Kopf
Der Oberste Gerichtshof hat durch den Senatspräsidenten Hon.-Prof. Dr. Sailer als Vorsitzenden sowie die Hofräte Univ.-Prof. Dr. Bydlinski, Mag. Wurzer, Mag. Dr. Wurdinger und die Hofrätin Dr. Hofer-Zeni-Rennhofer als weitere Richter in der Familienrechtssache der Antragstellerin A***** D*****, vertreten durch Dr. Stefan Gloß und andere Rechtsanwälte in St. Pölten, gegen den Antragsgegner A***** D*****, vertreten durch Mag. Christian Marchart, Rechtsanwalt in St. Pölten, über den außerordentlichen Revisionsrekurs der Antragstellerin gegen den Beschluss des Landesgerichts St. Pölten als Rekursgericht vom 9. November 2017, GZ 23 R 288/17a-70, mit dem der Beschluss des Bezirksgerichts St. Pölten vom 12. Juni 2017, GZ 1 Fam 64/14a-56, teilweise abgeändert wurde, in nichtöffentlicher Sitzung den
Beschluss
gefasst:
Spruch
Dem Rekurs wird teilweise Folge gegeben.
# # # # #
[Zu bearbeitende Aufgaben]:
- 1) Beantworten Sie anhand der Entscheidung des Obersten Gerichtshofs die folgenden Fragen.
(a) Wer führte in dieser Sache den Vorsitz?
(b) Von welchem Gericht und an welchem Tag stammte der Beschluss, der vom Rekursgericht teilweise abgeändert wurde?
(c) Was steht unter „Spruch“?
- 2) Schreiben Sie die Entscheidung des Obersten Gerichtshofs im Anschluss an ihren letzten Satz weiter.

Einträge zu Text und Position von Elementen
# # # # #
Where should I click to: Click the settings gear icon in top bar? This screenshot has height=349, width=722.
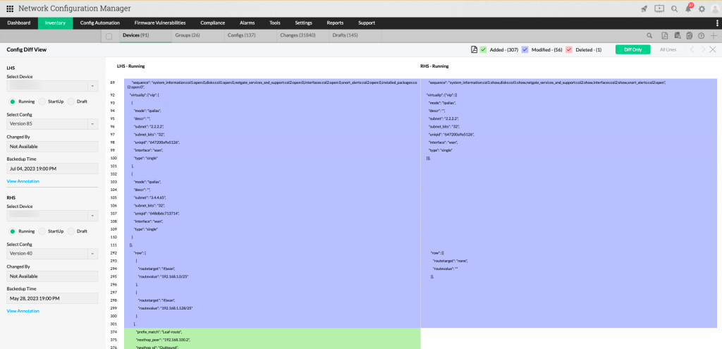(702, 8)
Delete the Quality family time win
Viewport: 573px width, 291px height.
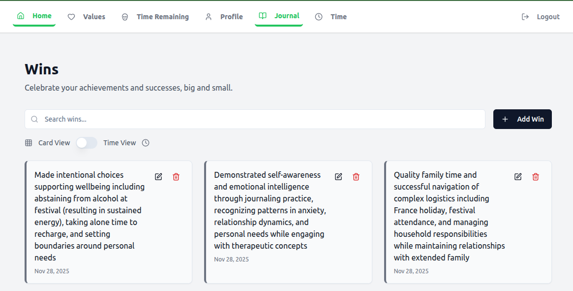[x=536, y=177]
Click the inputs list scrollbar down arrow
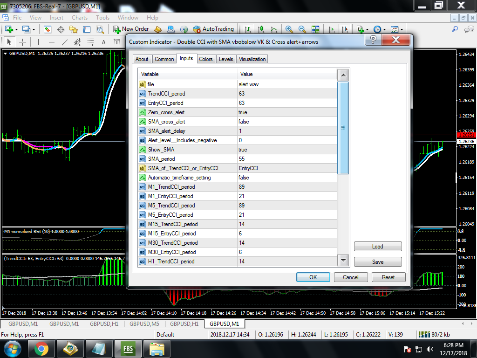477x358 pixels. click(343, 260)
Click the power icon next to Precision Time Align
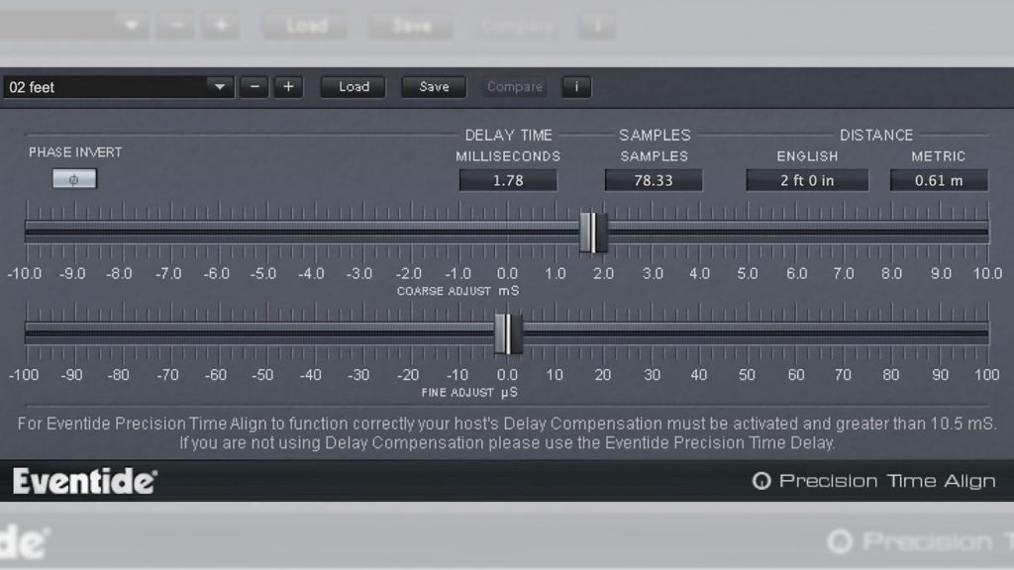1014x570 pixels. pyautogui.click(x=761, y=481)
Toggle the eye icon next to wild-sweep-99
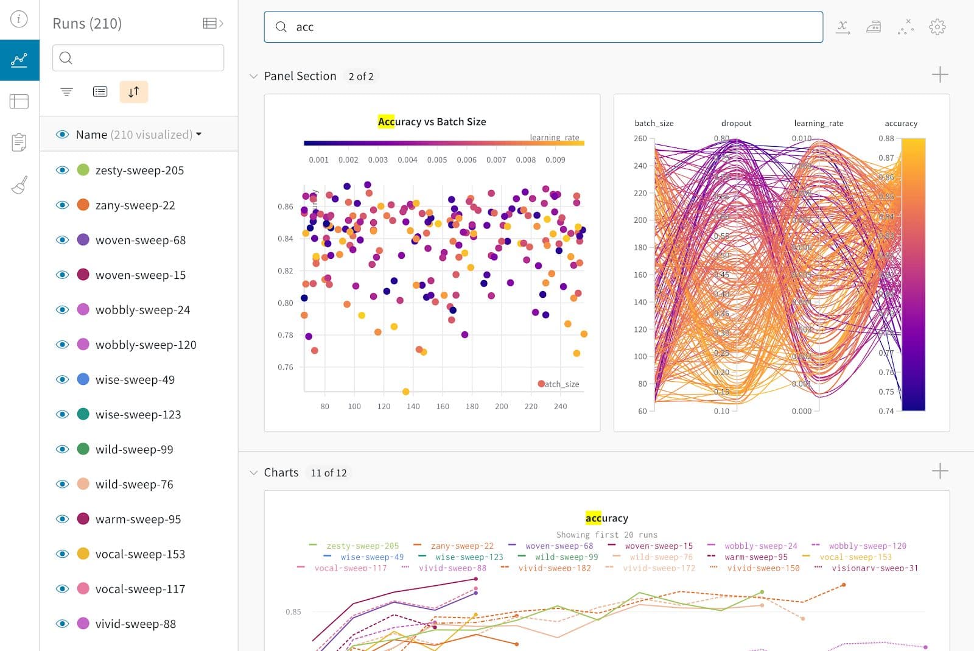 tap(62, 449)
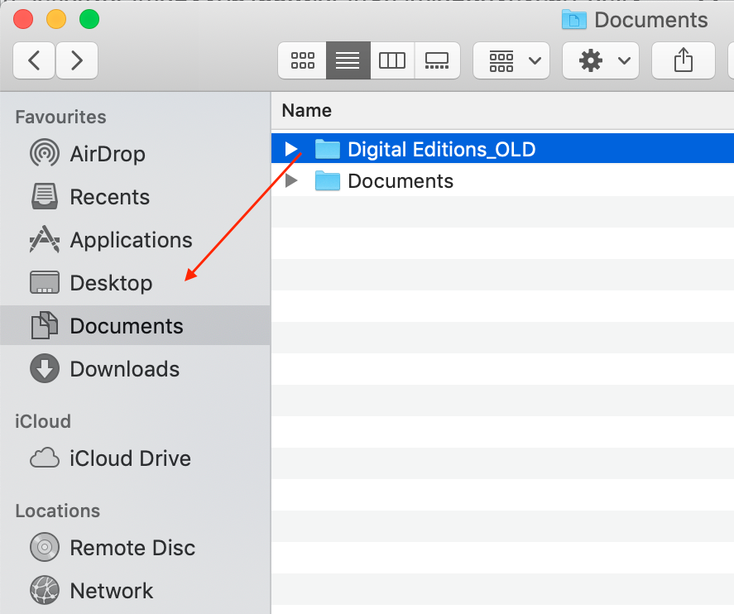This screenshot has height=614, width=734.
Task: Go back with the left arrow
Action: pyautogui.click(x=34, y=60)
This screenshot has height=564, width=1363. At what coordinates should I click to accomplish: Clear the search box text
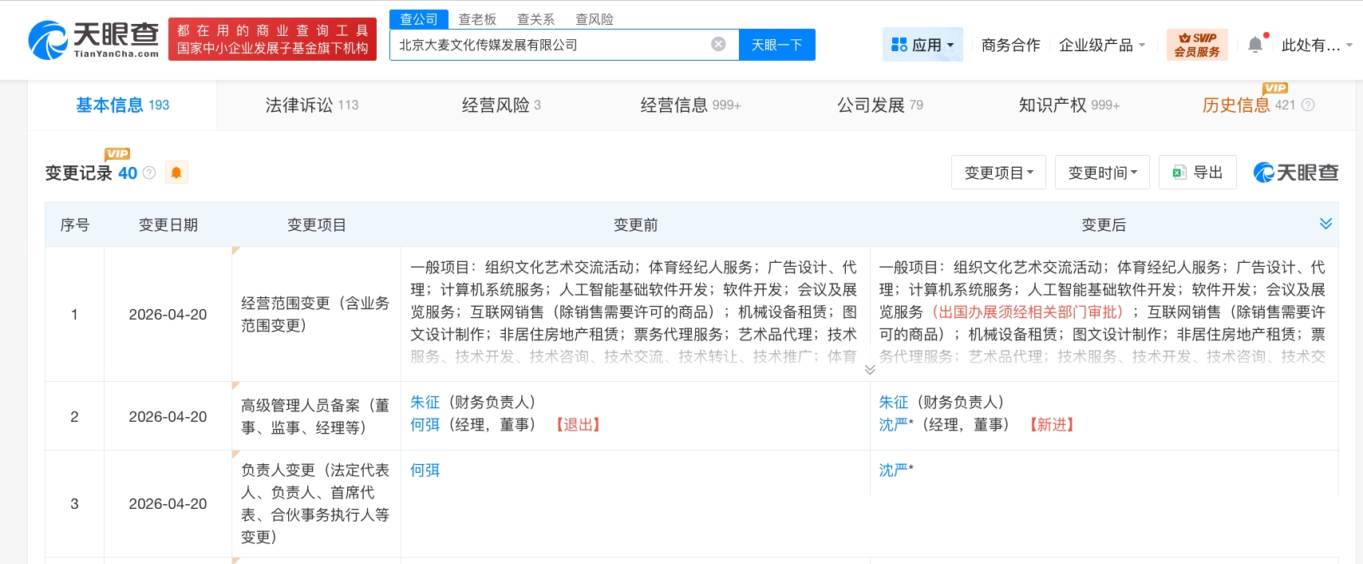(718, 45)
# # # # #
[Die Antworten]:
- 1)
(a) Den Vorsitz führte Senatspräsident Hon.-Prof. Dr. Sailer.
(b) Der Beschluss stammte vom Bezirksgericht St. Pölten und wurde am 12. Juni 2017 gefasst.
(c) Dort steht: „Dem Rekurs wird teilweise Folge gegeben.“

- 2)
Die Entscheidung des Rekursgerichts wird dahin abgeändert, dass sie in ihrem Punkt 5. lautet:
„5. Die Antragstellerin ist schuldig, dem Antragsgegner einen Ausgleichsbetrag in der Höhe von insgesamt € 140.000,00 zu bezahlen; dieser wird fällig in zwei Teilbeträgen, davon
a) der erste Betrag in der Höhe von € 75.000,00 binnen sechs Monaten ab Rechtskraft,
b) der zweite Betrag in der Höhe von € 65.000,00 binnen 14 Tagen nach Vorlage der grundbücherlichen Löschungsquittungen der Hypothekargläubiger zu Spruchpunkt 4.a) bis d) an die Antragstellerin.
Die Antragstellerin kann sich von der Verpflichtung zu Spruchpunkt 5.a) insoweit befreien, als sie Zahlung unmittelbar an die Gläubiger der unter Spruchpunkt 4.a) – d) genannten Verbindlichkeiten leistet.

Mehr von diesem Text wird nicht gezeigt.